If ignorance is bliss, does a high IQ equal misery? Popular opinion would have it so. We tend to think of geniuses as being plagued by existential angst, frustration, and loneliness. Think of Virginia Woolf, Alan Turing, or Lisa Simpson – lone stars, isolated even as they burn their brightest. As Ernest Hemingway wrote: "Happiness in intelligent people is the rarest thing I know."

The question may seem like a trivial matter concerning a select few – but the insights it offers could have ramifications for many. Much of our education system is aimed at improving academic intelligence; although its limits are well known, IQ is still the primary way of measuring cognitive abilities, and we spend millions on brain training and cognitive enhancers that try to improve those scores. But what if the quest for genius is itself a fool's errand?

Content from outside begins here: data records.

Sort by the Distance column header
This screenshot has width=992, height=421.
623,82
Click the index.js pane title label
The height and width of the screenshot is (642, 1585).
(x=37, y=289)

The first steps to answering these questions were taken almost a century ago, at the height of the American Jazz Age. At the time, the new-fangled IQ test was gaining traction, after proving itself in World War One recruitment centres, and in 1926, psychologist Lewis Terman decided to use it to identify and study a group of gifted children. Combing California's schools for the creme de la creme, he selected 1,500 pupils with an IQ of 140 or more – 80 of whom had IQs above 170. Together, they became known as the "Termites", and the highs and lows of their lives are still being studied to this day.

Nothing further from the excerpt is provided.